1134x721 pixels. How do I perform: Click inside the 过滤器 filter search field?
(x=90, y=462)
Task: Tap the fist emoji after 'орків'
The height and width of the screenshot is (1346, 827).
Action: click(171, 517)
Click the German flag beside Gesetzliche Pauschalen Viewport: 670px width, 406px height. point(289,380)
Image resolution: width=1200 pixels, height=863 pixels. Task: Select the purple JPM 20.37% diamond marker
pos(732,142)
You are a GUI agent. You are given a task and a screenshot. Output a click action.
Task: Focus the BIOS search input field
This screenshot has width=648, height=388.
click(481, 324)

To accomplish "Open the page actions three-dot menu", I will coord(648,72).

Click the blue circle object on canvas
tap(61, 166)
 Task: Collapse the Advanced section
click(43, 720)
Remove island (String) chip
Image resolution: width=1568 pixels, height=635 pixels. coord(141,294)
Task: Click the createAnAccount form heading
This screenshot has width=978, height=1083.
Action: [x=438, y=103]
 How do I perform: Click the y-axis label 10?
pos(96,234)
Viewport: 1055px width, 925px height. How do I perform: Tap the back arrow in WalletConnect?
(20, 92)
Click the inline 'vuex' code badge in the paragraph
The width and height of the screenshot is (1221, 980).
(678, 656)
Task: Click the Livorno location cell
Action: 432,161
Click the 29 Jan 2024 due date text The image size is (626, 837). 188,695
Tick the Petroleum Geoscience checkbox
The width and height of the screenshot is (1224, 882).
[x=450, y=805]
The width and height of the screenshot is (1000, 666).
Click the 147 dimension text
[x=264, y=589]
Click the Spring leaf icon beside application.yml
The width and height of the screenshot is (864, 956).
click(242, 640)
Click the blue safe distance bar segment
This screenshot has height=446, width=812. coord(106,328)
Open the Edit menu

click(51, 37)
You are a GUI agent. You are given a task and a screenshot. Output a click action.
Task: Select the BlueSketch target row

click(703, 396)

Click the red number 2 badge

================================

• WHAT IS BEING ASKED: Where the records above contain a line with "Click the blue circle object on canvas", repeat that line and each later line through the end, exactly, and nothing more.

• RESPONSE TO THE TASK:
Click the blue circle object on canvas
tap(61, 166)
 Task: Collapse the Advanced section
click(43, 720)
Remove island (String) chip
Image resolution: width=1568 pixels, height=635 pixels. coord(141,294)
Task: Click the createAnAccount form heading
This screenshot has width=978, height=1083.
Action: [x=438, y=103]
 How do I perform: Click the y-axis label 10?
pos(96,234)
Viewport: 1055px width, 925px height. How do I perform: Tap the back arrow in WalletConnect?
(20, 92)
Click the inline 'vuex' code badge in the paragraph
The width and height of the screenshot is (1221, 980).
(678, 656)
Task: Click the Livorno location cell
Action: 432,161
Click the 29 Jan 2024 due date text The image size is (626, 837). 188,695
Tick the Petroleum Geoscience checkbox
The width and height of the screenshot is (1224, 882).
[x=450, y=805]
The width and height of the screenshot is (1000, 666).
Click the 147 dimension text
[x=264, y=589]
Click the Spring leaf icon beside application.yml
The width and height of the screenshot is (864, 956).
click(242, 640)
Click the blue safe distance bar segment
This screenshot has height=446, width=812. coord(106,328)
Open the Edit menu

click(51, 37)
You are a GUI agent. You are given a task and a screenshot. Output a click action.
Task: Select the BlueSketch target row

click(703, 396)

Click the red number 2 badge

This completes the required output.